In rejecting the application of that standard, the Supreme Court stated that the Consumer Expectation test was restricted to every-day experience of the product’s users that would permit a conclusion that the product’s design violated minimum safety assumptions, regardless of any expert opinion about the merits of that design. It said:

[T]he jury may not be left free to find a violation of ordinary consumer expectations whenever it chooses. Unless the facts actually permit an inference that the product’s performance did not meet the minimum safety expectations of its ordinary users, the jury must engage in the balancing of risks and benefits required by this second prong of Barker.
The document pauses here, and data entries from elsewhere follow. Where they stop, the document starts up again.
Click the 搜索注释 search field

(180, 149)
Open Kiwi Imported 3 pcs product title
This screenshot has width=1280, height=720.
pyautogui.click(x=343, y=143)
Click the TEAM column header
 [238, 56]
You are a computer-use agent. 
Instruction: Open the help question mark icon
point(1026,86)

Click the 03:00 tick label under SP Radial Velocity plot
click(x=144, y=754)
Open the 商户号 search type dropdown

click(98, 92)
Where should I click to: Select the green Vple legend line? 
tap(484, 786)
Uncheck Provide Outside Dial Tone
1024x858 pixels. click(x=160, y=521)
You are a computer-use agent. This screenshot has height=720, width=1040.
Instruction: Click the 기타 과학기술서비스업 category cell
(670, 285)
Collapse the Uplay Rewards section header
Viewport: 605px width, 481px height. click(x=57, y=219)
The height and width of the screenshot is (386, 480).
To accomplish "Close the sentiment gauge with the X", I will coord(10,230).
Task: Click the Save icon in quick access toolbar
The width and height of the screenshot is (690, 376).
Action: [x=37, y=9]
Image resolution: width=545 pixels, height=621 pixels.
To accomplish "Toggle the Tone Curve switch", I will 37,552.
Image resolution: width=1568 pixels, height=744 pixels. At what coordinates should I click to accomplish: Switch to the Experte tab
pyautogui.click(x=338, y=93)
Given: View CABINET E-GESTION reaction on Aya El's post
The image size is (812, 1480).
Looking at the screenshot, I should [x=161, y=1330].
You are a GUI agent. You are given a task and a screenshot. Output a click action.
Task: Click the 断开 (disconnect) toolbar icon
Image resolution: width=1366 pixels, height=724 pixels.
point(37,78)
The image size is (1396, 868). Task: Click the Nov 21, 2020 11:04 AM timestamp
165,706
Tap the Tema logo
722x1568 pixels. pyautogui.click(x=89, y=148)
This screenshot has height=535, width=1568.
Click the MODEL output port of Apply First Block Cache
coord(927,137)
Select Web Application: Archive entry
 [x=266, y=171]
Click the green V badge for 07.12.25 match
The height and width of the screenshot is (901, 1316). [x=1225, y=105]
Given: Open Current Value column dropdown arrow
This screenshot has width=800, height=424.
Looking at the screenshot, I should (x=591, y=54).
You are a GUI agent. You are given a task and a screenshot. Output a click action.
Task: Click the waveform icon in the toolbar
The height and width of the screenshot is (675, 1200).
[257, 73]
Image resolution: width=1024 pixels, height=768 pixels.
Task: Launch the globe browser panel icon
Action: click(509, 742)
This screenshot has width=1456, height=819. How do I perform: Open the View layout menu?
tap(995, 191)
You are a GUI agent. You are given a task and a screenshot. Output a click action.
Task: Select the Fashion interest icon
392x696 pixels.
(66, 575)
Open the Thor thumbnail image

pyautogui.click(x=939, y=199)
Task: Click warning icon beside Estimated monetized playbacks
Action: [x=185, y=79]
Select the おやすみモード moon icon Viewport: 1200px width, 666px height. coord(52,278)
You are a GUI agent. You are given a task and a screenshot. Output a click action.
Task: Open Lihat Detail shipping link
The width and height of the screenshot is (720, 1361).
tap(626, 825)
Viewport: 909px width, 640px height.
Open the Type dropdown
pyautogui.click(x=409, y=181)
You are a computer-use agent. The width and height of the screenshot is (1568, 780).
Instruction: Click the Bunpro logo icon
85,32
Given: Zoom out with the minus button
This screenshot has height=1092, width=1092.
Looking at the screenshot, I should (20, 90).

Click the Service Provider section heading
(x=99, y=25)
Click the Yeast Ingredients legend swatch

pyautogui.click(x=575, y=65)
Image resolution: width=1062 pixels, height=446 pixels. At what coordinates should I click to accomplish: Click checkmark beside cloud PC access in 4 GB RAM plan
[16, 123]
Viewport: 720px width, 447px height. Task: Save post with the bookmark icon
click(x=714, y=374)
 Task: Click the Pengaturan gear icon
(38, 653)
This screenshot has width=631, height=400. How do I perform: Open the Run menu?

Restatement (Third) of Torts

In May 1997, the Restatement (Third) of Torts was published. It abandoned the Consumer Expectations test as a basis for proving a product is defective.

  • Under section 2(b), to establish a defective product design, a plaintiff must show that the foreseeable risk of harm posed by the product could have been reduced or avoided by the adoption of a reasonable alternative design. That is, plaintiff must show that the alternative product would have avoided the injury at issue at a cost that was reasonable in light of the degree of harm thereby produced. Consumer Expectation may be a consideration with this formula.
  • Under section 3, a res ispa loquitor (the thing speaks for itself) type inference of defect in a product is available to any plaintiff who could show that the injury was of a kind that ordinarily occurs as a result of a product defect.

A majority of courts or state legislatures have adopted laws similar to the approach of the Third Restatement, but despite these changes and frequent criticisms, courts in many jurisdictions still stubbornly adhere to the Consumer Expectations test.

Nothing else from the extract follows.